Gaziantep Büyükşehir Belediyesi bünyesinde yaklaşık 5 yıldan bu yana hizmet veren "Ekolojik Bina"da kurulan güneş panelleriyle binanın tüm enerji giderleri güneşten sağlanıyor.
Gaziantep Üniversitesi ve İpekyolu Kalkınma Ajansının da destek sunduğu ekolojik binada, yenilenebilir enerji sistemleri, enerji verimliliği, çevrenin korunması, atık yönetimi, ekosistemin korunmasıyla alakalı tanıtım ve bilgilendirme hizmeti verilirken, her yaş ve meslek gruplarına uygun eğitimler, seminerler, atölye çalışmaları düzenleniyor.
Enerji kaynakları hakkında yeni fikirlerin paylaşılıp geliştirilebildiği binada, öğrencilerin, turistlerin çalışma alanı olarak kullanabilmeleri için bir bilgisayar odası,konferans salonu, dinlenme alanları, tanıtıcı filmler ve binanın maketi yer alıyor.
Merkezin tüm enerji ihtiyacının bahçede kurulan güneş panelleriyle sağlandığı binada, her yıl 2 bin kilovatsaat enerji de satılıyor.
Amaç farkındalık oluşturmak
Gaziantep Büyükşehir Belediyesi Ekolojik Kent Tasarım Şube Müdürü Seda Güleç, binanın 325 metrekareden oluştuğunu ve yüzde 90 enerji tasarrufu sağladığını söyledi.
Bu projeyi yapmalarındaki amacın farkındalığı artırmak olduğuna değinen Güleç, güneş enerjisi sisteminin kurulumunun maliyetli olmasına rağmen 5-6 yılda kendisini amorti ettiğine dikkati çekti.
Binadaki tüm enerji ihtiyacının güneşten karşılandığını dile getiren Güleç, şunları kaydetti:
"Mekanik, ısıtma, soğutma, havalandırma ve aydınlatmanın tamamını bahçemize konumlandırdığımız 20 kilovat uydu gücüne sahip güneş enerjisiyle karşılıyoruz.
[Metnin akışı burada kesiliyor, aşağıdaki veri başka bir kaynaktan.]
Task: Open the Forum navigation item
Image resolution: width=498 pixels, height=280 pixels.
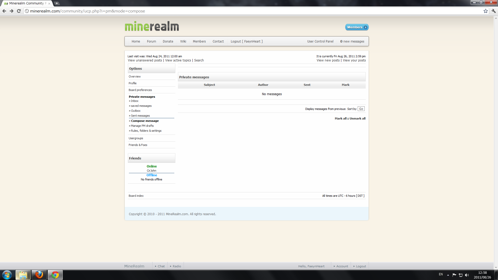Action: tap(151, 41)
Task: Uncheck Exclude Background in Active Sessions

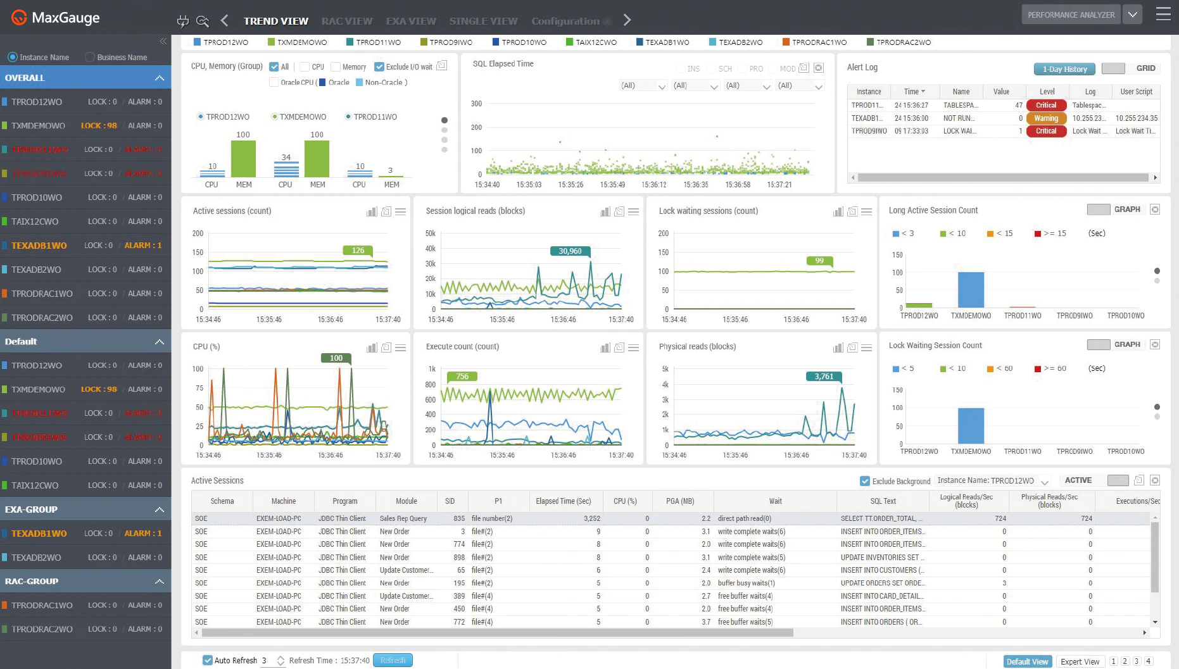Action: pyautogui.click(x=865, y=481)
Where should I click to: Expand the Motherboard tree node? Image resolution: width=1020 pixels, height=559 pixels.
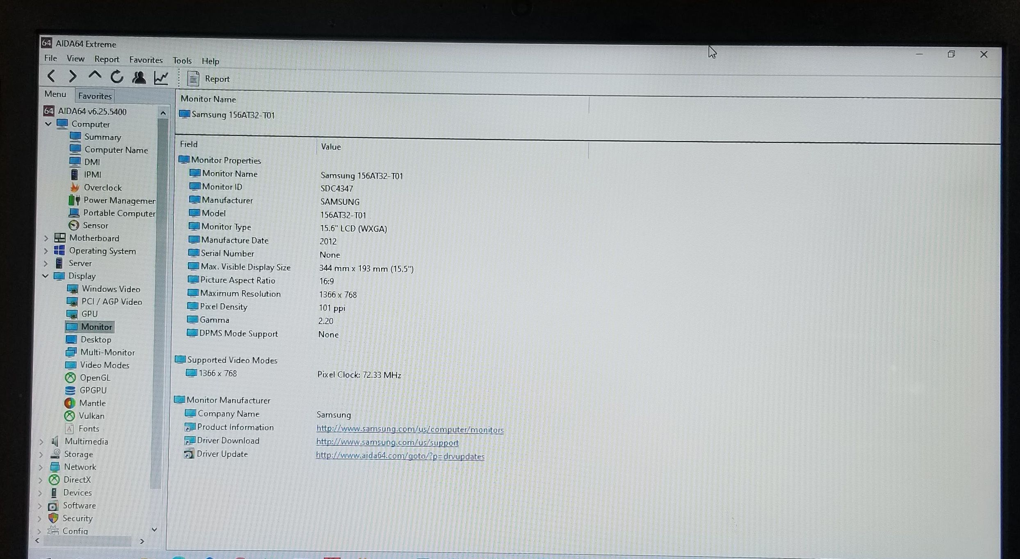click(46, 238)
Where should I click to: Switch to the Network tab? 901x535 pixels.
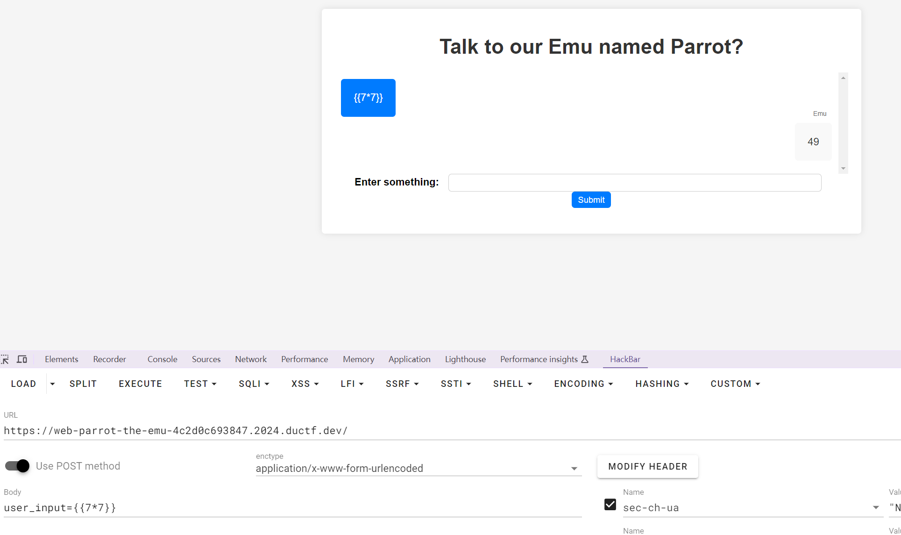click(251, 359)
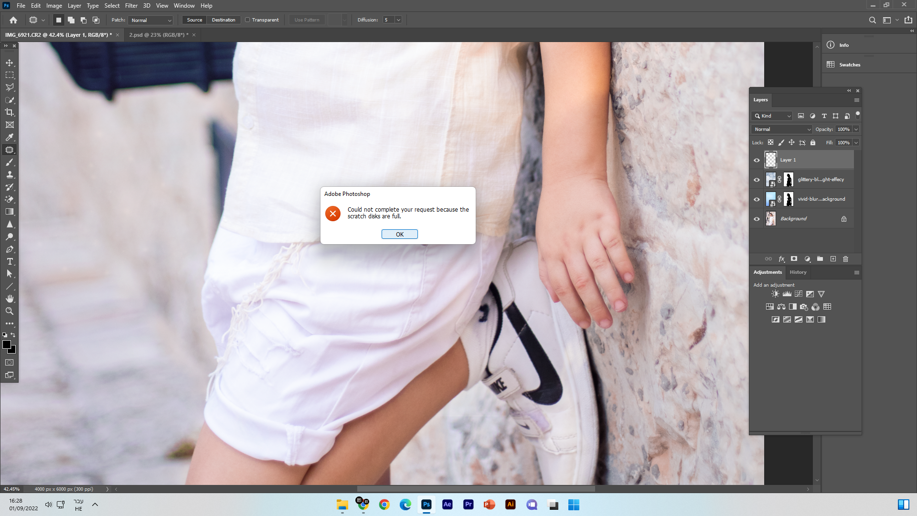Click the Destination button
The image size is (917, 516).
point(223,20)
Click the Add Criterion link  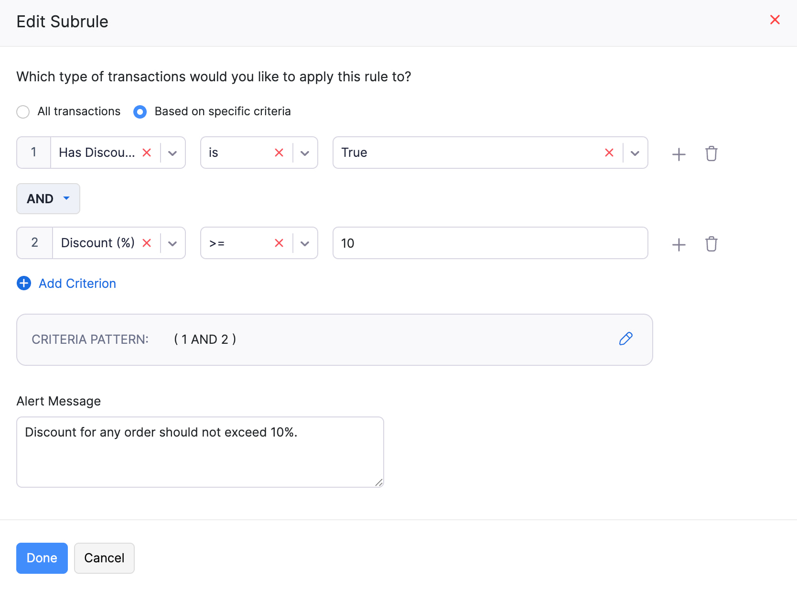click(77, 283)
Bütün enerji ihtiyacının tamamı ürettiğimiz enerjiden daha az. Her yıl 2 bin kilovat kadar artı durumdayız. 2015 yılından beri Türkiye Elektrik Dağıtım AŞ ile anlaşmamız var. Ürettiğimiz enerjinin fazlasını direkt trafoya vererek TEDAŞ´a satıyoruz. Hava kapalı olduğunda, geceleri aküleme sistemiyle depoladığımız enerjiyi kullanıyoruz. Bu sistem insanlara farklı geliyor. Biz de özelikle panelleri bahçeye kurduk. Gelip gezenler oluyor. Buraya gelip inceleyince, binanın performansını görünce bu tür yerlerde yaşamak istiyorlar. 10 kişilik ekibimizle mesai saatleri içerisinde sabah 08.00 ile akşam 17.00´ye kadar burada çalışarak anaokulundan itibaren her yaş grubunu ve meslek grubunu bilgilendiriyoruz."
"Yeşil çatımızla karbon salınımını aza indiriyoruz"
Binanın PassivHaus ve Leed Platinium kriterlerine uygun olarak hayata geçirilen ve PassivHaus sertifikası ile Türkiye´de bir ilk olma özelliği taşıdığına dikkati çeken Güleç, binanın üzerindeki yeşil çatıyla bitkilerin oksijen ürettiğini kaydetti.
Yeşil çatı denildiğinde akla çim geldiğini aktaran Güleç, "Oksijen üreten bitkilerin yer aldığı bir sistem. Yeşil çatı sayesinde karbon salımını en aza indirmiş durumdayız. Bugün dünyada en çok konuşulan meselelerden biri enerji tasarrufunun yanı sıra karbon salınımı. Aslında ne kadar karbon salarsanız hayatınız o kadar riske giriyor. Hava kirliliği hastalıklara sebep oluyor. Yeşil çatı oksijen üretirken tampon görevi de görüyor. Soğuk havanın direkt içeri girmesini engelliyor. Su izolasyonu sağlıyor. Çatıdaki fazla suyu depoluyoruz. Yeniden bahçe sulamada kullanıyoruz." diye konuştu.